Cette fierté qui s'exprime dans ces propos recueillis par lomax :

«  Vous entendez ce riff ( phrase musicale courte très rythmée destinée à être répétée ). Aujourd'hui on appelle ça swing mais ce n'est rien d'autre qu'une petite chose que j'ai composée il y a très longtemps. Oui, ce riff là est si vieux qu'il a dû lui pousser des moustaches. Quoi que ce soit que vos jazzmen jouent aujourd'hui, ils jouent du Jerry Roll !! »

Avec ses musiciens du Red Hot Peppers, il fit chauffer le jazz le plus hot des années 20. Mais la génération de la crise oublia Jerry Roll et sa musique.
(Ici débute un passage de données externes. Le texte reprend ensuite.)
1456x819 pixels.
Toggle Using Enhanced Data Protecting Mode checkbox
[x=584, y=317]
Il fut obligé de mettre au clou ses fixe-chaussettes incrustés de diamant et 1938 le vit jouer dans une obscure boîte de nuit à Washington. Les années de pauvreté et d'oubli cependant n'avaient ni atténué son brio de pianiste ni tempéré son amour propre selon Alan  Lomax qui ajoute qu'il y avait quelque chose de terriblement émouvant chez ce «  vieux jazzman » avec ses manières de gentleman du sud et son argot appris dans les bordels de Storyville.**

Conclusion :

Joueur de billard, arnaqueur et entremetteur occasionnel, médiocre acteur comique mais avant tout pianiste, chanteur et compositeur, le Créole de la Nouvelle Orléans Ferdinand Joseph Lamothe plus connu sous le pseudo de Jerry Roll Morton traversa les milieux les plus divers et subit toutes les vicissitudes de la vie. Mais toujours conscient de sa valeur, il promena le jazz à travers de nombreux états du sud et jusqu'en Californie bien avant que Chicago et New York ne soient devenus les grands centres de cette nouvelle musique du 20 ième siècle qu'est le jazz.
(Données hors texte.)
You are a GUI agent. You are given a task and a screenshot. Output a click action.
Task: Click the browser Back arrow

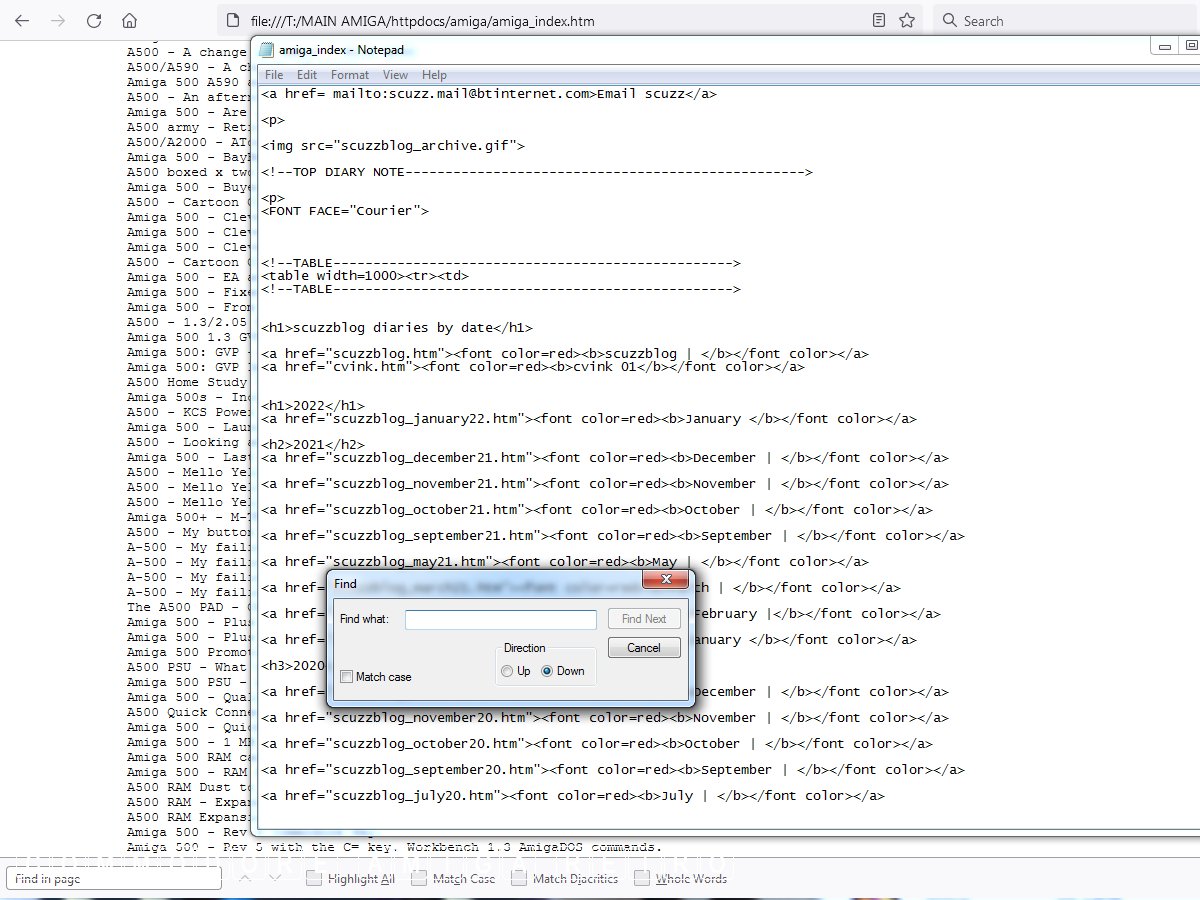click(x=22, y=21)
*La Louisiane fut Espagnole jusqu 'en 1800 , date à laquelle elle fût rétrocédée à la France lors du traité d'alliance ( secret) de San Ildefonso. 

** Quartier historique de la Nouvelle Orléans qui concentra entre 1895 et 1917 les activités liées à l'alcool, le jeu et la prostitution. Ce quartier fut aussi l'un des premiers foyer de développement du jazz.

Sources :  Mister Jerry Roll par Alan Lomax 1950. (Flammarion)

                                                                                    Daniel Marchais , juin 2021.